Thriving Baltic Creative Community Poised To Grow Into New Digital House
With Baltic Creative CIC’s Digital House at 61–65 Norfolk Street nearing completion, many of the first studios have been taken by existing Baltic Creative tenants who are at full capacity in their current studios. While leases are now being offered to the wider digital and creative sector, the brand new studios at Digital House have until now been prioritised for current tenants. And for many of them, this expansion can’t come soon enough.
Taking over the top floor studio will be app and software developers Citrus Suite. Moving into the new Digital House will allow them to restart their previously successful scheme of offering placements to aspiring developers, a strategy that had to be put on hold for 12 months as the team outgrew their Jamaica Street studio.
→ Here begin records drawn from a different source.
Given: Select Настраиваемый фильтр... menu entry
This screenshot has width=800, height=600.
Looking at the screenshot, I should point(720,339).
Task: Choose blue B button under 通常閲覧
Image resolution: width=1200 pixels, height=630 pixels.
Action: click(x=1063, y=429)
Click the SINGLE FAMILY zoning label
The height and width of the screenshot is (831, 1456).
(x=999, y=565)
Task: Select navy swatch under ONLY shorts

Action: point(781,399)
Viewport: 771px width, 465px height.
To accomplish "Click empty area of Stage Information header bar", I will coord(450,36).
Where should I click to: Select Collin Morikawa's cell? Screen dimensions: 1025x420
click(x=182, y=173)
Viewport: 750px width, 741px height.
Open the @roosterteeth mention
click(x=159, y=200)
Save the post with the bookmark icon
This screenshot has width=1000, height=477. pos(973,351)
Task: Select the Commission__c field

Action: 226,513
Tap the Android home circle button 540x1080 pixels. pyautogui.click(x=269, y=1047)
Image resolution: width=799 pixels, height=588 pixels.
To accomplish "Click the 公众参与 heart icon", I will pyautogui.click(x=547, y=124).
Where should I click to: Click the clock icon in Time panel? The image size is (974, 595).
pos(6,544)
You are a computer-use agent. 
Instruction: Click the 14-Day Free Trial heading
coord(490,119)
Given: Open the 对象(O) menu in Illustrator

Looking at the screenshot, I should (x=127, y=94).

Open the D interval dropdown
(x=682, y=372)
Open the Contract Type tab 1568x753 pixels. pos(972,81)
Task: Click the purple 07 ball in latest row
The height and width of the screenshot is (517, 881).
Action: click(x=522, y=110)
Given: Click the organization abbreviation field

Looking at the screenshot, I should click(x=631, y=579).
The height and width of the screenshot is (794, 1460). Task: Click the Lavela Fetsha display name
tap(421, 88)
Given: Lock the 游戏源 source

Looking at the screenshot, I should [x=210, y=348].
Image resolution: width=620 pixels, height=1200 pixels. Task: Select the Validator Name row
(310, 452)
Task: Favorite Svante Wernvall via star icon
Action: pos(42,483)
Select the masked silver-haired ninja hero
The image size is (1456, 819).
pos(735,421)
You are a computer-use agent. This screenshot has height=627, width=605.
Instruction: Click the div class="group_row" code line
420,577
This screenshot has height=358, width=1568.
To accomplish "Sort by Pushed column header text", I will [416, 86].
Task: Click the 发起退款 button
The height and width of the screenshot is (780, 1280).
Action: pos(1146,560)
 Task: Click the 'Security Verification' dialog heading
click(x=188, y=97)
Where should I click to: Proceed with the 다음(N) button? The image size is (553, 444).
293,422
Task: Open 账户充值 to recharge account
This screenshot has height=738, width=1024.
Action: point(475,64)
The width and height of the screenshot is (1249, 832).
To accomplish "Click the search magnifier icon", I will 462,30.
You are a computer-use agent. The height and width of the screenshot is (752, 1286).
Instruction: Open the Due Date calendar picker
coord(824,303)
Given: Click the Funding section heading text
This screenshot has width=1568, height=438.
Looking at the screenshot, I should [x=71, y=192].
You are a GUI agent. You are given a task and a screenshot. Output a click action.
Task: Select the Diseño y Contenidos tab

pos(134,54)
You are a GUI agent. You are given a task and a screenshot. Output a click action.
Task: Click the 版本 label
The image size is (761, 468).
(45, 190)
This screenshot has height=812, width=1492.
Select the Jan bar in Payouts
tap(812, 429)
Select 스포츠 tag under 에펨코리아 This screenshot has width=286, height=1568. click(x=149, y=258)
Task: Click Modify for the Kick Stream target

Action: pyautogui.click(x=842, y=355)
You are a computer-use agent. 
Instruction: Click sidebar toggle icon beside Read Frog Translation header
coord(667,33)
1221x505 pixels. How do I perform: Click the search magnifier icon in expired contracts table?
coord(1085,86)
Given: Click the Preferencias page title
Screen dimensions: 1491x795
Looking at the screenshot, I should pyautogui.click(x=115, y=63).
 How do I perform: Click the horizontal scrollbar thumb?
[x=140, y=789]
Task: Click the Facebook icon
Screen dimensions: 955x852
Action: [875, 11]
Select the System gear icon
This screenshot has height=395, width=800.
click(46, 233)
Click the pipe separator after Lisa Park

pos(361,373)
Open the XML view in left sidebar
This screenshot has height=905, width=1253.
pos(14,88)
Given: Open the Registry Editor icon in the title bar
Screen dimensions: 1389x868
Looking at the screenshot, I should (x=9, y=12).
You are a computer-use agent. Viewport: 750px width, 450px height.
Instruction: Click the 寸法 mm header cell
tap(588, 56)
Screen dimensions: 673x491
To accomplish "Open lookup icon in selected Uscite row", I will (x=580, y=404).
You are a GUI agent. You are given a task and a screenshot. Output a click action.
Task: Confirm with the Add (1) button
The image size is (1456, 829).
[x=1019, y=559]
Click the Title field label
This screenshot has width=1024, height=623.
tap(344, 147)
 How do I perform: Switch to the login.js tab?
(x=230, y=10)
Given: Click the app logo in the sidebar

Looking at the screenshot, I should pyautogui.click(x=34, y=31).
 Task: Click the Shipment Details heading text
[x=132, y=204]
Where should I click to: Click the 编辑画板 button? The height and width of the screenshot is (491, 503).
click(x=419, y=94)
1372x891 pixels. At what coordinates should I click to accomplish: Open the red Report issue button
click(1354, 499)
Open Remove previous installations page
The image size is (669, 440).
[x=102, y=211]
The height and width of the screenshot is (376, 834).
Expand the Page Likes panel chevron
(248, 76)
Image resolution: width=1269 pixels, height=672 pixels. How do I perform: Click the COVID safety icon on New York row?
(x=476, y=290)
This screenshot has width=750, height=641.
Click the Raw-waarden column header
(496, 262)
Although they were amongst the first top sign up to the new development, Citrus Suite do admit that they will miss the highly visibility of their previous workspace, with much of their business, sometimes £100,000 plus jobs, coming from people walking in from the street. However there is no doubt that the movement to the Digital House will ultimately allow the company to prosper further as they are backed by the high quality resources that their business demands.
Another company benefitting from the new build is Simul. CEO Roderick Kennedy uses his background in plasma physics alongside his three person team to create high quality sky renders for the games industry. Roderick believes the dynamic environment provided by the Digital House will be 'very positive for recruitment’ as it is a perfect manifestation of the buzz of the Baltic Triangle. This will subsequently encourage people to seek out employment in the area.
For Michelle Dow and All About STEM, the Digital House will become the epicentre for the promotion of STEM careers throughout the North West, providing an area where their Maghull employees and Baltic based workers can come together to ‘take things to the next level.’ Dow believes that the ‘sense of community’ afforded by the Digital House is what makes All About STEM and other companies in the Baltic Triangle successful. ‘It’s that nod to the person in the next shed. It feels like family. People pass leads on without realising that they are passing leads on. It is really hard to quantify that and put a price on it.’
Overall the £2.6m Digital House is the Baltic Creative’s next step towards providing high quality affordable space for digital companies in the Baltic Triangle. With the potential to accommodate 20 digital/tech businesses, the scheme will provide a boost to the Baltic Triangle’s rapidly growing reputation as one of the UK’s most dynamic creative clusters.